Kanzi is recognized for his ability to "evoke absent objects, invent new formulas to describe elements whose names he did not know...he had a certain notion of time and seemed to understand another's point of view."[17] The following are anecdotes, rather than experimental demonstrations.
Although Kanzi learned to communicate using a keyboard with lexigrams, Kanzi also picked up some American Sign Language from watching videos of Koko the gorilla, who communicated using sign language to her keeper Penny Patterson; Savage-Rumbaugh did not realize Kanzi could sign until he signed, "You, Gorilla, Question", to anthropologist Dawn Prince-Hughes, who had previously worked closely with gorillas.[23] Based on trials performed at Yerkes Primate Research Center, Kanzi was able to identify symbols correctly 89–95% of the time.[24] Kanzi cannot speak in a manner that is comprehensible to most humans, as bonobos have different vocal tracts than humans, which makes them incapable of reproducing most of the vocal sounds humans can make. Nonetheless, it was noticed that every time Kanzi communicated with humans with specially-designed graphic symbols, he also produced some vocalization. Later, it was discovered that Kanzi was producing the articulatory equivalent of the symbols he was indicating, although in a very high pitch and with distortions.[25]
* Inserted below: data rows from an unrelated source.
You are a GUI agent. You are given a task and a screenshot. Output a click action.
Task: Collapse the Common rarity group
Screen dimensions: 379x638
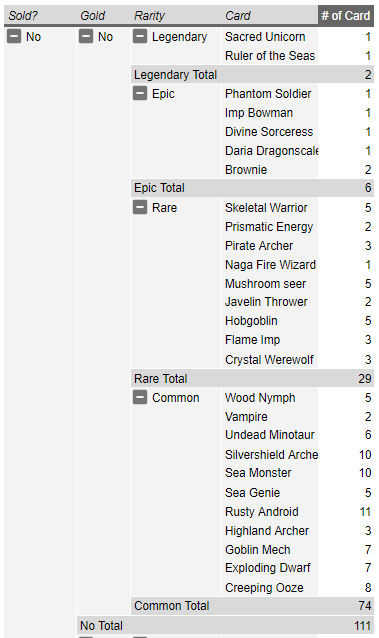click(140, 398)
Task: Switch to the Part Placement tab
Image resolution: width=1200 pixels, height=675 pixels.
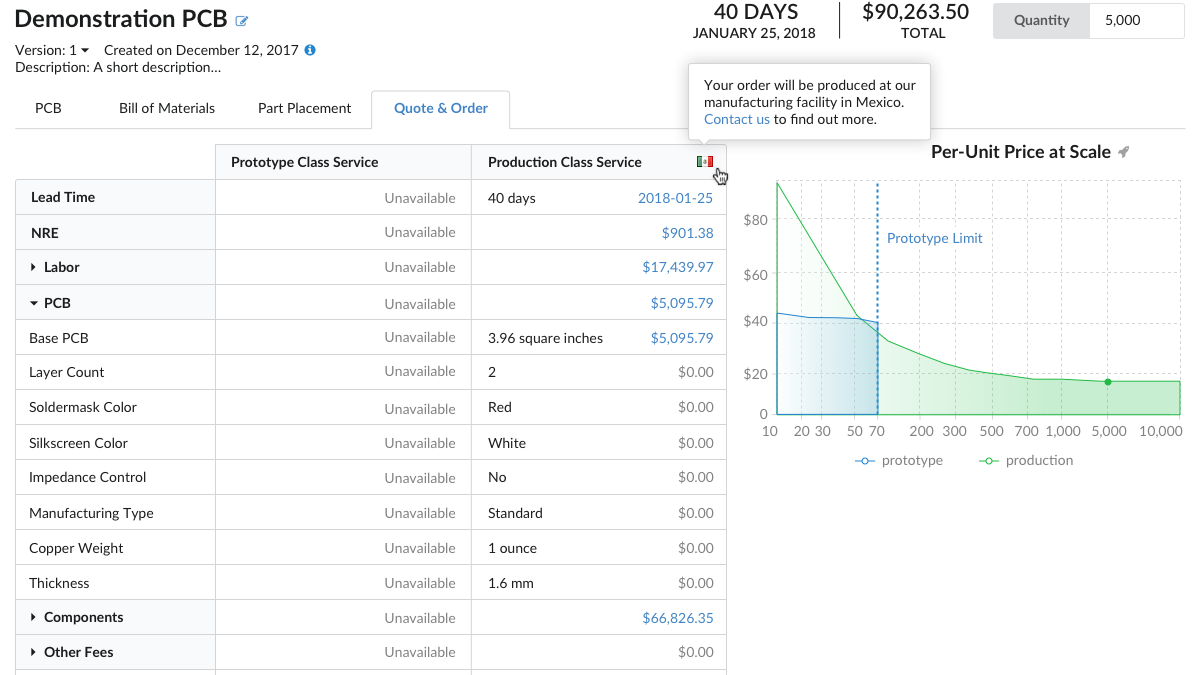Action: click(304, 108)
According to the research of Dr. Sue Savage-Rumbaugh, Kanzi "can understand individual spoken words and how they are used in novel sentences". For example, the researcher asked Kanzi to go get the carrot in the microwave, Kanzi went directly to the microwave and completely ignored the carrot that was closer to him, but not in the microwave.[26] In another example, a researcher gave the task, "feed your ball some tomato". Alia, a human 2-year-old, did not know what to do, but Kanzi immediately used a spongy toy Halloween pumpkin as a ball and began to feed the toy.[27]
Although Kanzi is considered to be the best case for apes acquiring language-like capabilities, his sentences were not equivalent to that of a 3-year old child. His semantic, syntactic and morphological abilities showed significant differences. For example, Kanzi did not use the word "strawberry" the same way a human child would. When he used "strawberry" it could mean a request to go to where the strawberries grow, a request to eat some, it could also have been as a name, and so on.[28]
Kanzi also showed no ability in the use of function words, nor could he make use of morphology, such as indicating the plural form of a noun. Lastly, Kanzi did not display recursion, meaning that there was an upper bound to the length of his sentences that cannot be exceeded.